2. Seller returns his price quote.  That is, Seller tells Buyer that a pizza costs $10. This message also means Seller commits to Buyer that he will give the pizza to Buyer, if Buyer pays the quoted price: C(Seller, Buyer,$10, pizza).  Typically this information is implied by the interaction, but we track commitments explicitly.
3. Buyer likes the idea of a $10 pizza, and she places an order. Placing the order also means Buyer commits to Seller that she will pay, if Seller gives her a pizza: C(Buyer, Seller, pizza,$10).
At this point, there are two reciprocal commitments: one from Seller to Buyer and one from Buyer to Seller, and both commitments are conditional.  The protocol could stall at this point, because neither agent is required to do anything more.  But since both agents are interested completing the order, one of them will typically make a move.
4. Here, I assume Buyer sends her payment first.  This satisfies Buyer’s commitment and also makes Seller’s commitment unconditional.
5. To satisfy his unconditional commitment, Seller gives her a pizza.  This satisfies Seller’s commitment.

At this point both commitments are satisfied and the protocol is complete.

# Commitments between Social Agents

A key element of my research, and that of my research group, is commitments.  Commitments are an explicit, externally visible representation of a social contract between autonomous agents.

In systems built out of components or objects (which are not autonomous), the global designer might program a component with an externally visible rule “IF receive event A, THEN send event B”.   But, autonomous agents can’t be built that way.  First, rules violate an agent’s autonomy.  Second, there is often no single designer who can program (require) all the agents.  Societies of autonomous agents need a more flexible and natural approach.  They can’t be built from such rules, but they can be built from social commitments.

A social commitment is a directed, social contract between autonomous agents.  A commitment is from a set of debtor agents, to a set of creditor agents, that if an antecedent Boolean expression (or event) occurs, the debtors commit to making the consequent Boolean expression (or event) occur.   There are no restrictions on the order of the antecedent event and the consequent event, so that debtors can act early if they choose.  A commitment is written

C(debtors, creditors, antecedent, consequent)

For example, I could commit to delivering a pizza to you, if you pay me $10. C(Me, You, pay$10, deliver pizza)

A common commitment pattern is where two agents make reciprocal commitments to each other.  So you might make the reciprocal commitment to pay me $10 if I deliver the pizza to you. C(You, Me, deliver pizza, pay$10)

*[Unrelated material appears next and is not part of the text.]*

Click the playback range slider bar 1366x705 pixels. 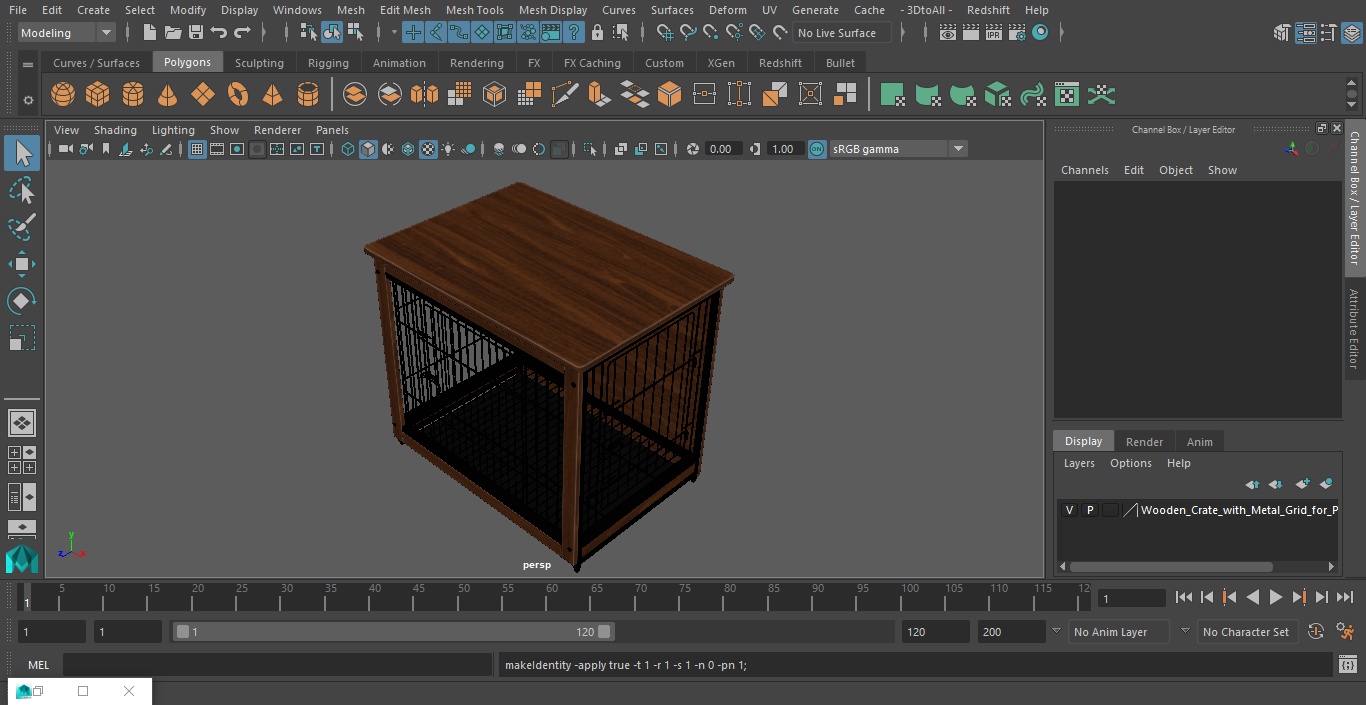393,632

Commitments can be combined in other ways too.  We model business contracts as sets of commitments. We can also reason over commitments, but that is too deep for this post.

Commitments must be created by the debtors.  Creating a commitment is like signing the social contract.  After creating the first pizza commitment above, the debtors are conditionally committed to the creditors because the antecedent has not yet occurred. Typically, the next step is some agent (often a creditor) acts to make the antecedent true.  The commitment is now detached, and the debtors are now unconditionally committed to the creditors—the debtors should make the consequent true at some point in the future.  When the debtors make the consequent true, the commitment becomes discharged (or satisfied).

Or, debtors can transfer the commitment to another set of debtors.  Or, the creditors can release the debtors from their commitment without penalty.  These are perfectly acceptable outcomes.  Because agents are autonomous, they can not be forced to perform the consequent.  In real systems, agents  may be unwilling or unable to satisfy a commitment.  When this happens, the debtors can cancel the commitment, with a penalty, and the commitment becomes violated.  The only thing we do require is that debtors can not sit on an unconditional commitment forever.  They must eventually satisfy, transfer, be released from, or cancel all of their unconditional commitments.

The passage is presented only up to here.